◆ Element and text position data
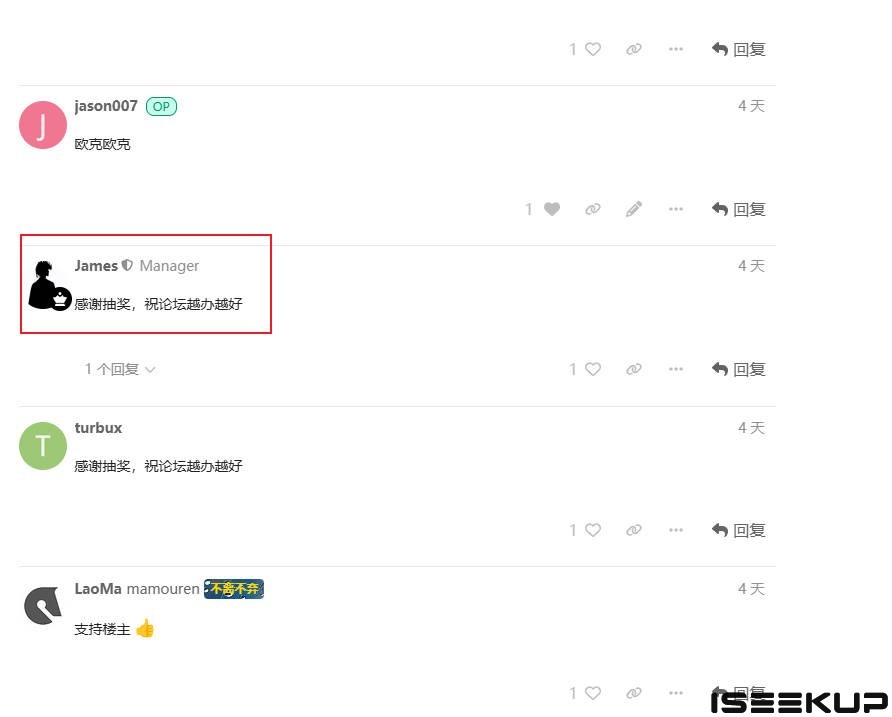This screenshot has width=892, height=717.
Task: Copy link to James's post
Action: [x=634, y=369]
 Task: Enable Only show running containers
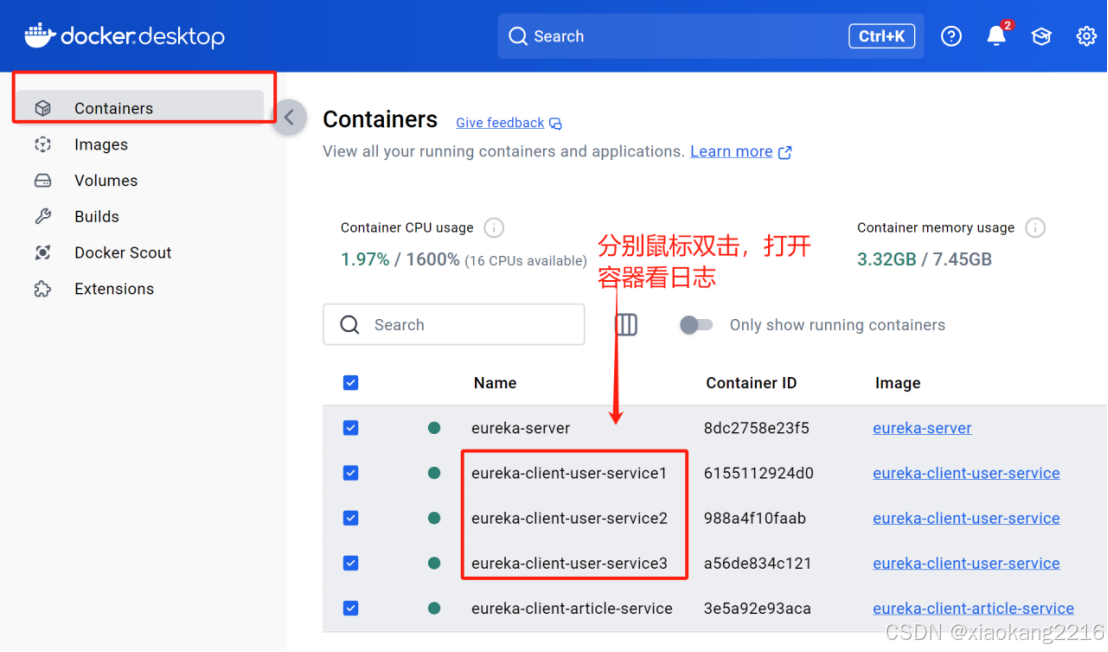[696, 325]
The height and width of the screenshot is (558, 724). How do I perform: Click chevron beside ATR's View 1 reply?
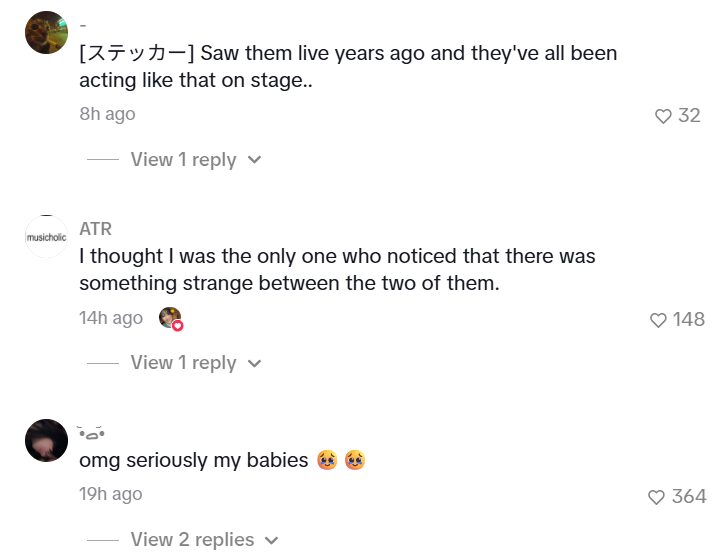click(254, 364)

◆ SET TASK
Write out the entries word for word, starting at the line that contains "Task: Enable Only show running containers" and continuing through the last line of the entries. Omit the pictures from your answer.

◆ COMPLETED EXERCISE
 Task: Enable Only show running containers
[696, 325]
The height and width of the screenshot is (558, 724). How do I perform: Click chevron beside ATR's View 1 reply?
click(254, 364)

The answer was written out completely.